- _YOUR OBJECTIVE_:
Copy out every line in the listing below that contains the string "size".

[Extracted listing]

#####

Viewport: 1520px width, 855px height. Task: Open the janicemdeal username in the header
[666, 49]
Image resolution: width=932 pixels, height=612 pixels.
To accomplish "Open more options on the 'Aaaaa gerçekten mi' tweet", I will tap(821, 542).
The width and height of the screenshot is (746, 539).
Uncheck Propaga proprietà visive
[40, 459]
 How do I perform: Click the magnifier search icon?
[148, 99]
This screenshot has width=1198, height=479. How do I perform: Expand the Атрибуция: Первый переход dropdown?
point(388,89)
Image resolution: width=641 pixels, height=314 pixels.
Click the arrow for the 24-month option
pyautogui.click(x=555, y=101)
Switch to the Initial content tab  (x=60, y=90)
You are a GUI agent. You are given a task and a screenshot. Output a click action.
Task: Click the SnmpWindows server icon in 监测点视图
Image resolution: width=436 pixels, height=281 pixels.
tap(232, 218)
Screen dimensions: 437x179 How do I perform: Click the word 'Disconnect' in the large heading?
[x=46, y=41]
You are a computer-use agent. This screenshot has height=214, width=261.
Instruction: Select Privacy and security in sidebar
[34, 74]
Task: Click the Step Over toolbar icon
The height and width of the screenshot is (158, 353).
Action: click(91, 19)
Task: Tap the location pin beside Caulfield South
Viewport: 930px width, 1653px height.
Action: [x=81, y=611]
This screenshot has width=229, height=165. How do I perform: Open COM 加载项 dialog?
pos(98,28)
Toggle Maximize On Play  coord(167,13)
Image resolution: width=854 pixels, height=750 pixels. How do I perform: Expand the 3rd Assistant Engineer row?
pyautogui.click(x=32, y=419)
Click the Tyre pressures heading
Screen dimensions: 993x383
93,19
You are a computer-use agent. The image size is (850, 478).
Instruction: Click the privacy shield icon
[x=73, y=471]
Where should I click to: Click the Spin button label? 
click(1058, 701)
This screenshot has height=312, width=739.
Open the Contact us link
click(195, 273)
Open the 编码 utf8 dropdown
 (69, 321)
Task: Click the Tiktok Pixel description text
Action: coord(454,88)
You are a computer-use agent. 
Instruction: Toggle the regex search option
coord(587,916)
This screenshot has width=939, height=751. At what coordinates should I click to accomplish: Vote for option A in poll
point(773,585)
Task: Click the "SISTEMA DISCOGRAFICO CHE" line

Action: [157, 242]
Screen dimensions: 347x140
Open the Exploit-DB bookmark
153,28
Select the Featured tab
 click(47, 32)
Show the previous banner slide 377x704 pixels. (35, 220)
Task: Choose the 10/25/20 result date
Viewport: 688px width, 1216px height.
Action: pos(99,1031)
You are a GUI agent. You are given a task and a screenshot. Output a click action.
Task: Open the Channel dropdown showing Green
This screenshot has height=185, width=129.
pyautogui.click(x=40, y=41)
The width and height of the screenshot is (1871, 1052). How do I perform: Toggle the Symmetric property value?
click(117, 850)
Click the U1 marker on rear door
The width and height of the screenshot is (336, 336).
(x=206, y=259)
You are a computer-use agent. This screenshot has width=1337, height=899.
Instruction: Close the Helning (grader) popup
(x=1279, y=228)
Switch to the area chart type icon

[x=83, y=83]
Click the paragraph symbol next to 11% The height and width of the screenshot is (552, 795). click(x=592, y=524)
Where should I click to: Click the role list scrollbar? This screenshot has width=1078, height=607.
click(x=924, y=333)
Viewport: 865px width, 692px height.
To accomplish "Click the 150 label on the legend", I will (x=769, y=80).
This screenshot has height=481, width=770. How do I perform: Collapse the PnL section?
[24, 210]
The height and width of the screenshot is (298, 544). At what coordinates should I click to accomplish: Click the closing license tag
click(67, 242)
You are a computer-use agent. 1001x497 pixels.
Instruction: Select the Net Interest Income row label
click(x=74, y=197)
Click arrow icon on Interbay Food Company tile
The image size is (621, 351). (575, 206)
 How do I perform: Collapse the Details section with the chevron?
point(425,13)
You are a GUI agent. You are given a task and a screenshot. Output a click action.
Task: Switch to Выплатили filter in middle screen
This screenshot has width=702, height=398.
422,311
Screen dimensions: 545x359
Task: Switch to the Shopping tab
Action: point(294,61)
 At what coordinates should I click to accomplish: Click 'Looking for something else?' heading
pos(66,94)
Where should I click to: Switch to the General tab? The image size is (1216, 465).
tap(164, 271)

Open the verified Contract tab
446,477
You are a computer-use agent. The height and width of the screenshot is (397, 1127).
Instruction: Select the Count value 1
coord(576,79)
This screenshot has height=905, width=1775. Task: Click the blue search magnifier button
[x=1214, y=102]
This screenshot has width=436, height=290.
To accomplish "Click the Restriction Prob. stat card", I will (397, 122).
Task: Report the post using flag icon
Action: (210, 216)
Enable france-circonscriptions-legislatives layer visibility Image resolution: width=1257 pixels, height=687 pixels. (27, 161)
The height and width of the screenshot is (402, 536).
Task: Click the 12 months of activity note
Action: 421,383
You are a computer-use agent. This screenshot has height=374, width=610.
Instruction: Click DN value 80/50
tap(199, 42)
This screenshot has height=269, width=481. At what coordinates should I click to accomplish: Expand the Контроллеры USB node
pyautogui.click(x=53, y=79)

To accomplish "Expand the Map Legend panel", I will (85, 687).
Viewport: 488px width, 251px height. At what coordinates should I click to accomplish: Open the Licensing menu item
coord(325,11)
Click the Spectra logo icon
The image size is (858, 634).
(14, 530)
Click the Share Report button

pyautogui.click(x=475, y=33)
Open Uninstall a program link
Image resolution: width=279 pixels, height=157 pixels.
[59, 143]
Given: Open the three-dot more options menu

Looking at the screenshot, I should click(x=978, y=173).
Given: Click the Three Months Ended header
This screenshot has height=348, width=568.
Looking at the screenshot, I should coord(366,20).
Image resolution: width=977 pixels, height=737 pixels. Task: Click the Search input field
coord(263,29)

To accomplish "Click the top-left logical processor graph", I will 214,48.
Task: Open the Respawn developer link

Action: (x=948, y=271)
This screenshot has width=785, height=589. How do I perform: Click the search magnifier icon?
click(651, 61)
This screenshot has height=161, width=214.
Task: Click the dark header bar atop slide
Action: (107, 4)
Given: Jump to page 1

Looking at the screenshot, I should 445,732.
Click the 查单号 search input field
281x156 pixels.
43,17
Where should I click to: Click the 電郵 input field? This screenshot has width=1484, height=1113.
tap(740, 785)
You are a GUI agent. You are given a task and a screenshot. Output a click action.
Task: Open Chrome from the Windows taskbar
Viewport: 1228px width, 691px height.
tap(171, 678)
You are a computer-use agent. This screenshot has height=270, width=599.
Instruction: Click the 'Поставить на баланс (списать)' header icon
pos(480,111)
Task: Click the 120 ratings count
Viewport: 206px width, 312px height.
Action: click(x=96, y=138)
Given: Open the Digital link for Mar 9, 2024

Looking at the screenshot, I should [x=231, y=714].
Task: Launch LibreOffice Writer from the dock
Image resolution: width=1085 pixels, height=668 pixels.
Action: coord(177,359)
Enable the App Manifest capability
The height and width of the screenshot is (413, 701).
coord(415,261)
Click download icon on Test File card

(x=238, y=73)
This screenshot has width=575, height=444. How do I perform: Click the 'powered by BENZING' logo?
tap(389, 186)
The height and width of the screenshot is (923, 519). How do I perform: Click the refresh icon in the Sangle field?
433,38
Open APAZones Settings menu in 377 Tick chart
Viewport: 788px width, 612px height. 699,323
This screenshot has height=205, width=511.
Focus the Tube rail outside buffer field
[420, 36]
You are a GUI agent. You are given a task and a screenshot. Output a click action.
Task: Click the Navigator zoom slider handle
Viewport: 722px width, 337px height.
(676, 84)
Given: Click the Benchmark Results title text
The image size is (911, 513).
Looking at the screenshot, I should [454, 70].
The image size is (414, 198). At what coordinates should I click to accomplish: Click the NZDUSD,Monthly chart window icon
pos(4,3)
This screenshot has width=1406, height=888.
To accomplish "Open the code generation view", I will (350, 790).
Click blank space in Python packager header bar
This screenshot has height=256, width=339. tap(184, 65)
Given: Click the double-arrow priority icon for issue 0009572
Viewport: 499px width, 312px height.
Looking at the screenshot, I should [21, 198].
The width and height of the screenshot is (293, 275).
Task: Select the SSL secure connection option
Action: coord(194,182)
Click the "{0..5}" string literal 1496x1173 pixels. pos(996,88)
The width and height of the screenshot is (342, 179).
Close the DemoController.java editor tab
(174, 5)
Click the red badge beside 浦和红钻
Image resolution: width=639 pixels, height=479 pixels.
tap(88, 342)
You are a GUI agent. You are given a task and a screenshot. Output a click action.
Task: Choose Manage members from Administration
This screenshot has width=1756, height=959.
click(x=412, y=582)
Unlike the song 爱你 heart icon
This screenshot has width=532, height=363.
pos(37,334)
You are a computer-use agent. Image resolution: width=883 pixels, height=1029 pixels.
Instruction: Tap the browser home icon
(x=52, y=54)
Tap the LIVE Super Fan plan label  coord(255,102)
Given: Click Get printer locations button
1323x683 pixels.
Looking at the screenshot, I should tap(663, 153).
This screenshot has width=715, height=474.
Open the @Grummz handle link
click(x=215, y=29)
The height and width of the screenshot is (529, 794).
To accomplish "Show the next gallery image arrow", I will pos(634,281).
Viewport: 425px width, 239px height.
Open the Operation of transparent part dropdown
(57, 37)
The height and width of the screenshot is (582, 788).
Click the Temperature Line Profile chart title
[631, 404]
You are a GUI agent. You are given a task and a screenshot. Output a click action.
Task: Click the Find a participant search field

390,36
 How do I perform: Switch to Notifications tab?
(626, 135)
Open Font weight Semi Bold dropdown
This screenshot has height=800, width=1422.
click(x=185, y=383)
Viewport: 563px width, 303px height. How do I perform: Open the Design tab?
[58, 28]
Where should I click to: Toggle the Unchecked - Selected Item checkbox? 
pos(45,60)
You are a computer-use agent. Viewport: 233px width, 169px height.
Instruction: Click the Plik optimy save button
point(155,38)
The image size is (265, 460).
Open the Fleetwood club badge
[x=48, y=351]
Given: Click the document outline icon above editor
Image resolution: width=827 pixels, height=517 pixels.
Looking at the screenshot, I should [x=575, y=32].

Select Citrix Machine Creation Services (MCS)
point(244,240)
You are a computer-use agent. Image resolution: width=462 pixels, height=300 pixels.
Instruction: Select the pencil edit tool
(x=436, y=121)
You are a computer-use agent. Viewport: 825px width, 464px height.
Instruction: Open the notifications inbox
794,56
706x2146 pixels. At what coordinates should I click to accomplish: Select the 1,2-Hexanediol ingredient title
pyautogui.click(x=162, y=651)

#####

- _PROBLEM SOLUTION_:
You are a computer-use agent. The image size is (850, 478).
The image size is (621, 351). (575, 206)
Where should I click to: Switch to the General tab? The image size is (1216, 465).
The image size is (858, 634).
The image size is (911, 513).
The image size is (414, 198). At what coordinates should I click to accomplish: Click the NZDUSD,Monthly chart window icon
The image size is (265, 460).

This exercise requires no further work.